▶ LIST OF TASKS
[a] Reproduce the stretch of the passage on synthetic microbial colony images from "The paper tackles" through "instead of thousands.".
[b] According to the passage on synthetic microbial colony images, how many different microbial species can the trained neural network model classify?

=== PASSAGE PROVIDED ===

Generation of microbial colonies dataset with deep learning style transfer
This provides a resource-efficient solution for researchers in microbiology and related fields needing labeled datasets for object detection, though it is incremental as it builds on existing style transfer and computer vision techniques.
The paper tackles the problem of generating annotated synthetic microbiological images for training deep learning models, achieving comparable detection and counting performance (mAP 0.416 vs. 0.520, MAE 4.49 vs. 4.31) with only 100 real images instead of thousands.
We introduce an effective strategy to generate an annotated synthetic dataset of microbiological images of Petri dishes that can be used to train deep learning models in a fully supervised fashion. The developed generator employs traditional computer vision algorithms together with a neural style transfer method for data augmentation. We show that the method is able to synthesize a dataset of realistic looking images that can be used to train a neural network model capable of localising, segmenting, and classifying five different microbial species. Our method requires significantly fewer resources to obtain a useful dataset than collecting and labeling a whole large set of real images with annotations. We show that starting with only 100 real images, we can generate data to train a detector that achieves comparable results (detection mAP = 0.416, and counting MAE = 4.49) to the same detector but trained on a real, several dozen times bigger dataset (mAP = 0.520, MAE = 4.31), containing over 7k images. We prove the usefulness of the method in microbe detection and segmentation, but we expect that it is general and flexible and can also be applicable in other domains of science and industry to detect various objects.

=== SUPPLIED ENTRIES ===

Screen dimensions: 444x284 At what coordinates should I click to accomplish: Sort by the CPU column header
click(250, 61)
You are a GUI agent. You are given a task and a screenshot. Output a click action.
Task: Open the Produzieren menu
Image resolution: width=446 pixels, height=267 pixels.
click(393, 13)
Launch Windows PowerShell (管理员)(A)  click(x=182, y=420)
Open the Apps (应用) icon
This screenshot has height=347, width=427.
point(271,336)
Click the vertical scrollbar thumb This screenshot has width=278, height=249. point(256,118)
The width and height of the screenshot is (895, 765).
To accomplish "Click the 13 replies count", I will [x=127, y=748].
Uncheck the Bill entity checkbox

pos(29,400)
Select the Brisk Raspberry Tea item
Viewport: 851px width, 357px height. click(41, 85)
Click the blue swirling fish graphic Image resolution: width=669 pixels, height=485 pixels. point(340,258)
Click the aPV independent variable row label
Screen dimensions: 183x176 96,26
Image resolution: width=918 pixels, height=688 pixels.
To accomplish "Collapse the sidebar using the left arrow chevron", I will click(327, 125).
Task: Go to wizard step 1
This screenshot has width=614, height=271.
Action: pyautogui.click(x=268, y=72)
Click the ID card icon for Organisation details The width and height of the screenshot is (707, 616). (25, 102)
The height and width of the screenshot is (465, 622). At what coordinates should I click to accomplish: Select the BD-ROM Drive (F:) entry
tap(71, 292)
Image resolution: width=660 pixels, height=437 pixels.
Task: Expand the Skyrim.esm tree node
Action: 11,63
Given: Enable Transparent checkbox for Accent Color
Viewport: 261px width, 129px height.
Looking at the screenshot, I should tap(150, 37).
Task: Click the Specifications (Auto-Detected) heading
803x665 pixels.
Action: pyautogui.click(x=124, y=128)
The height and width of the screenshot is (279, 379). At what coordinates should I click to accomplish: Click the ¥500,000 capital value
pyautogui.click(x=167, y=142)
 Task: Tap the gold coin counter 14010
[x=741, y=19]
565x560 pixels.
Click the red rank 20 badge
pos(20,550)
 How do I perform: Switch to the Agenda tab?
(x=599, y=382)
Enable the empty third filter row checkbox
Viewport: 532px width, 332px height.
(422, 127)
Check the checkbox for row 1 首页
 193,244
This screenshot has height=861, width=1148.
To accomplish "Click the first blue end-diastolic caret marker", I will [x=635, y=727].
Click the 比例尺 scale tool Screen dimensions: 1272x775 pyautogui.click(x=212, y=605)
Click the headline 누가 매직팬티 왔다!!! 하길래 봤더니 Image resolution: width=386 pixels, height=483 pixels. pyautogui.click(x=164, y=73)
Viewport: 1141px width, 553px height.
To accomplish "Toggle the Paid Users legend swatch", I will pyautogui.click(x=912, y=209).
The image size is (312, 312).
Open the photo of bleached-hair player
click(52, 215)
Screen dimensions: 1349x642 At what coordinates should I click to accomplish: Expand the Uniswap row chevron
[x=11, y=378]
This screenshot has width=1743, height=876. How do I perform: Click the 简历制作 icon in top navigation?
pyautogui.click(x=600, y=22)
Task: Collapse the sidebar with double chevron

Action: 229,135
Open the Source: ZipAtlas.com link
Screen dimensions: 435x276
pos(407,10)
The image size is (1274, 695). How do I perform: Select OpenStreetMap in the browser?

===

▶ OUTPUTS BY TASK
[a]
The paper tackles the problem of generating annotated synthetic microbiological images for training deep learning models, achieving comparable detection and counting performance (mAP 0.416 vs. 0.520, MAE 4.49 vs. 4.31) with only 100 real images instead of thousands.

[b] Five